Assigned task
The answer must be an exact copy of the lines from the one containing "Viewport: 960px width, 720px height." through the last line of the records, with the pictures left out.

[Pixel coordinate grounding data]
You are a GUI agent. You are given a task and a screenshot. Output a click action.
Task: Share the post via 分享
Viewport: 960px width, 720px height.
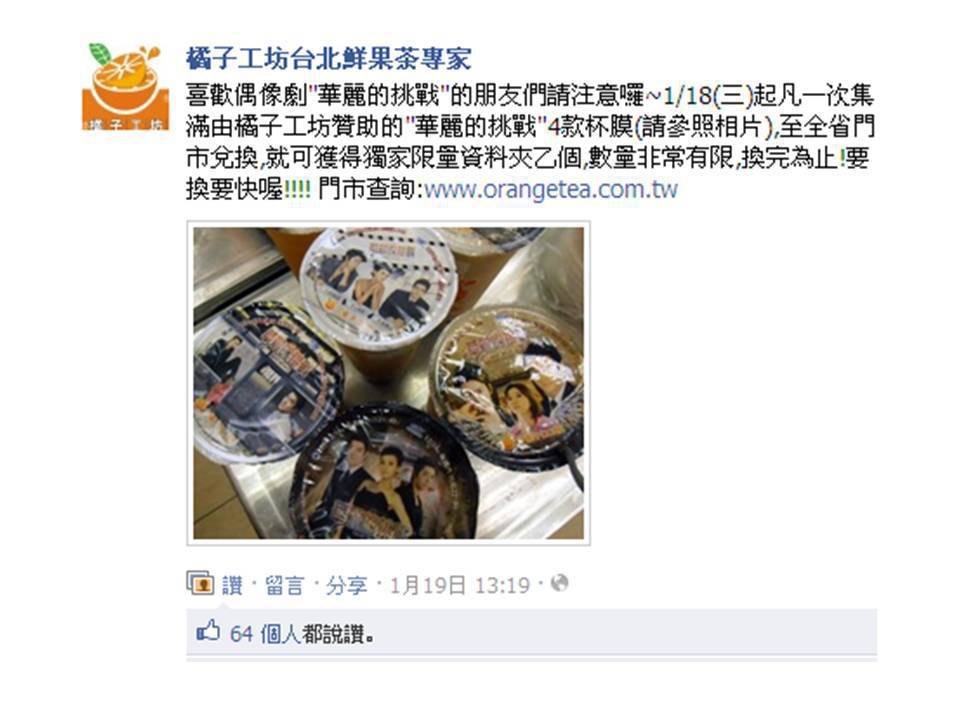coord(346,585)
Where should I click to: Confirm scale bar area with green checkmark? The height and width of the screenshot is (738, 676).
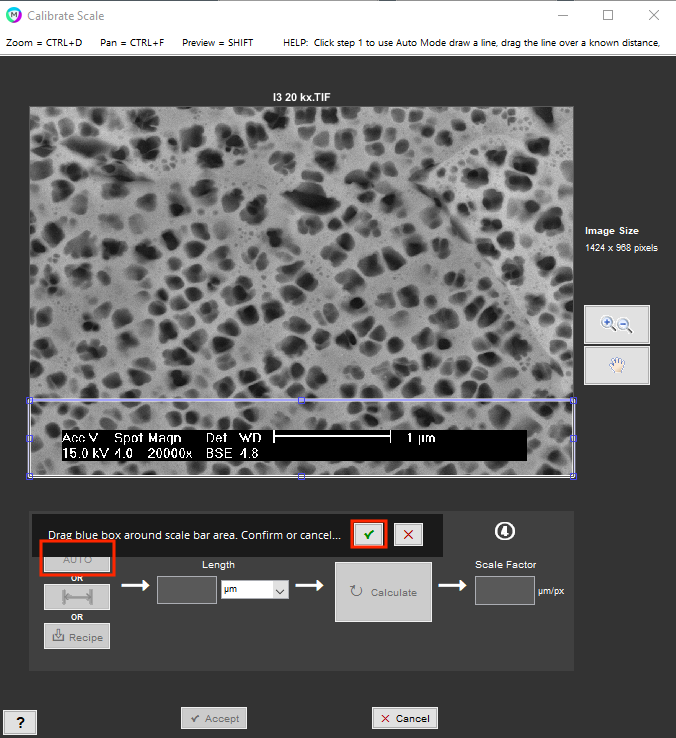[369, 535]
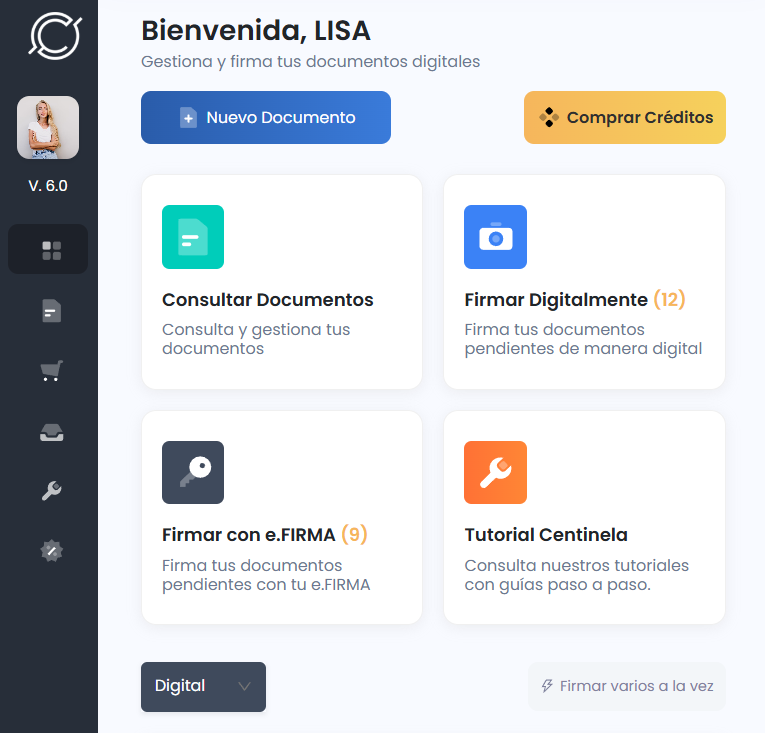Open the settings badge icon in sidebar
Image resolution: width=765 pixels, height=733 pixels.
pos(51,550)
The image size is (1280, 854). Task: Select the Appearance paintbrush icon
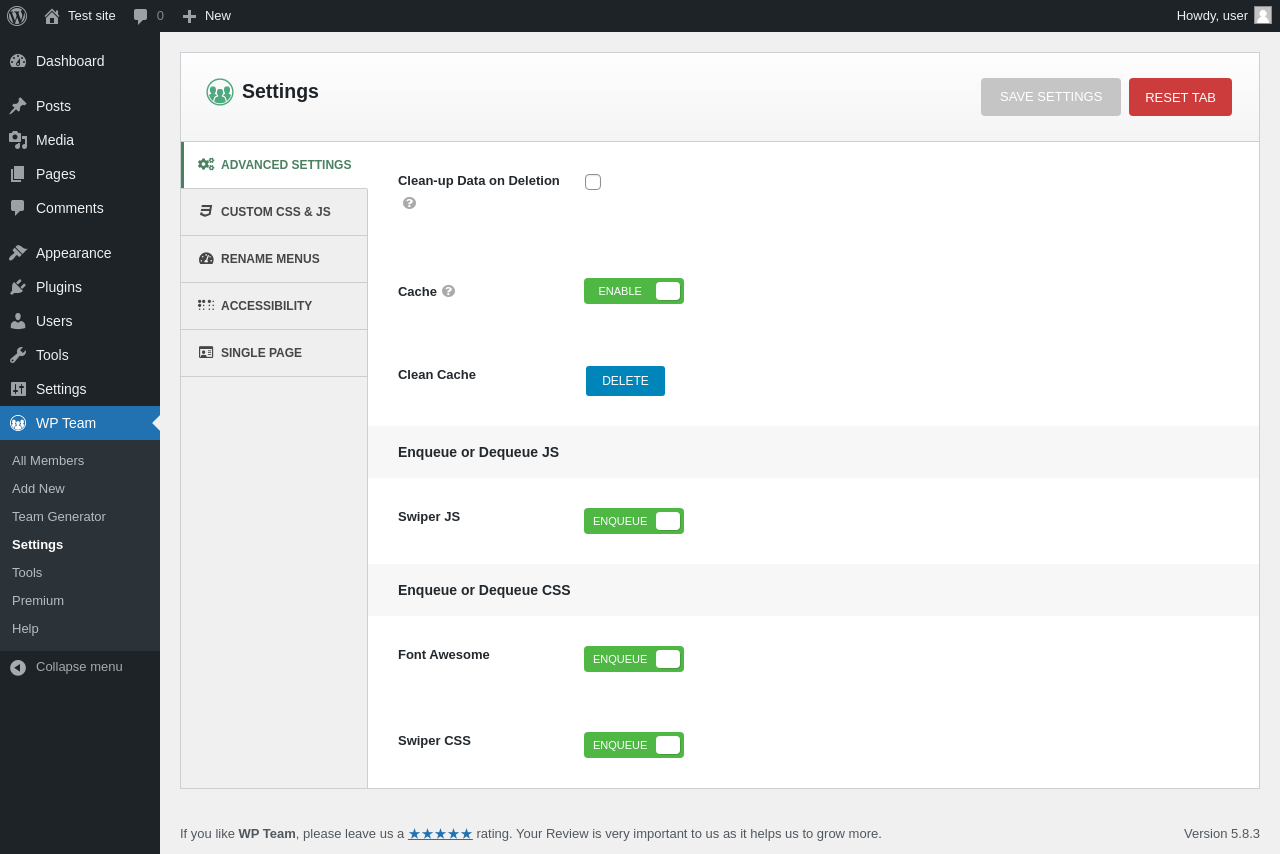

Response to the task
Viewport: 960px width, 720px height.
coord(346,585)
Where should I click to: Confirm scale bar area with green checkmark? The height and width of the screenshot is (738, 676).
[369, 535]
Open the settings badge icon in sidebar
Image resolution: width=765 pixels, height=733 pixels.
pos(51,550)
The image size is (1280, 854). Task: Select the Appearance paintbrush icon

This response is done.